■ REQUIRED WORK:
Copy the entries that follow, exactly and completely.

Stored records:
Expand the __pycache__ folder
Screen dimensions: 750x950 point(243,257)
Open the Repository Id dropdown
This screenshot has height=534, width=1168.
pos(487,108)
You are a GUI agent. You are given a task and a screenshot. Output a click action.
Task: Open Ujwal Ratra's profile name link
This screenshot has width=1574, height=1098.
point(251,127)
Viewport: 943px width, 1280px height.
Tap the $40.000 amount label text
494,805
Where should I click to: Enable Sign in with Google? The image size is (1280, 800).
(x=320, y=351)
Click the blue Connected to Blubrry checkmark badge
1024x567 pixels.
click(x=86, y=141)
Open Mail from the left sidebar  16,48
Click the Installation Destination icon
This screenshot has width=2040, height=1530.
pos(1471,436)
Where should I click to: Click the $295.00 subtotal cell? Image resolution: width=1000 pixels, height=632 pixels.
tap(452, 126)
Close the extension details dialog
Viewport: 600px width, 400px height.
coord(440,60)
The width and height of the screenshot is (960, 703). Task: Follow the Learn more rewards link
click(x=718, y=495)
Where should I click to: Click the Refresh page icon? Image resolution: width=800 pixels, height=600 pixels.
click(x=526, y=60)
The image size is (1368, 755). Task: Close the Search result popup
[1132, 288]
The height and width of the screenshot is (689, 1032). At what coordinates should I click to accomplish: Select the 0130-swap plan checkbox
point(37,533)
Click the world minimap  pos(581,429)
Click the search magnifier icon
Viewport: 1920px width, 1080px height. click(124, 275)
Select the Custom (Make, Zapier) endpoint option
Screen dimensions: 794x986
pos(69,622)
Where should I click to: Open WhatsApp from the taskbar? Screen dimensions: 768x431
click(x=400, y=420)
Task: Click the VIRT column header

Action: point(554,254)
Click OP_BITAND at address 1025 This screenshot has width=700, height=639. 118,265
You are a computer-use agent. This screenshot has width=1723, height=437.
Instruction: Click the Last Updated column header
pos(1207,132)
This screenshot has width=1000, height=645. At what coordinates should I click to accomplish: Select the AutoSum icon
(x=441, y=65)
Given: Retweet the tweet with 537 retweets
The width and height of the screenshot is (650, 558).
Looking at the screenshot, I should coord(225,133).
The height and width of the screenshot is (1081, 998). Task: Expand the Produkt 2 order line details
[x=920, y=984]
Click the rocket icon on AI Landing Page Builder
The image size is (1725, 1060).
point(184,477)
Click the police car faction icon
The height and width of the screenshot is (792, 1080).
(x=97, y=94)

■ SOLUTION FOR THIS TASK:
Expand the __pycache__ folder
Screen dimensions: 750x950 point(243,257)
Open the Repository Id dropdown
This screenshot has height=534, width=1168.
pos(487,108)
You are a GUI agent. You are given a task and a screenshot. Output a click action.
Task: Open Ujwal Ratra's profile name link
This screenshot has width=1574, height=1098.
point(251,127)
Viewport: 943px width, 1280px height.
Tap the $40.000 amount label text
494,805
Where should I click to: Enable Sign in with Google? The image size is (1280, 800).
(x=320, y=351)
Click the blue Connected to Blubrry checkmark badge
1024x567 pixels.
click(x=86, y=141)
Open Mail from the left sidebar  16,48
Click the Installation Destination icon
This screenshot has width=2040, height=1530.
pos(1471,436)
Where should I click to: Click the $295.00 subtotal cell? Image resolution: width=1000 pixels, height=632 pixels.
tap(452, 126)
Close the extension details dialog
Viewport: 600px width, 400px height.
coord(440,60)
The width and height of the screenshot is (960, 703). Task: Follow the Learn more rewards link
click(x=718, y=495)
Where should I click to: Click the Refresh page icon? Image resolution: width=800 pixels, height=600 pixels.
click(x=526, y=60)
The image size is (1368, 755). Task: Close the Search result popup
[1132, 288]
The height and width of the screenshot is (689, 1032). At what coordinates should I click to accomplish: Select the 0130-swap plan checkbox
point(37,533)
Click the world minimap  pos(581,429)
Click the search magnifier icon
Viewport: 1920px width, 1080px height. click(124, 275)
Select the Custom (Make, Zapier) endpoint option
Screen dimensions: 794x986
pos(69,622)
Where should I click to: Open WhatsApp from the taskbar? Screen dimensions: 768x431
click(x=400, y=420)
Task: Click the VIRT column header

Action: point(554,254)
Click OP_BITAND at address 1025 This screenshot has width=700, height=639. 118,265
You are a computer-use agent. This screenshot has width=1723, height=437.
Instruction: Click the Last Updated column header
pos(1207,132)
This screenshot has width=1000, height=645. At what coordinates should I click to accomplish: Select the AutoSum icon
(x=441, y=65)
Given: Retweet the tweet with 537 retweets
The width and height of the screenshot is (650, 558).
Looking at the screenshot, I should coord(225,133).
The height and width of the screenshot is (1081, 998). Task: Expand the Produkt 2 order line details
[x=920, y=984]
Click the rocket icon on AI Landing Page Builder
The image size is (1725, 1060).
point(184,477)
Click the police car faction icon
The height and width of the screenshot is (792, 1080).
(x=97, y=94)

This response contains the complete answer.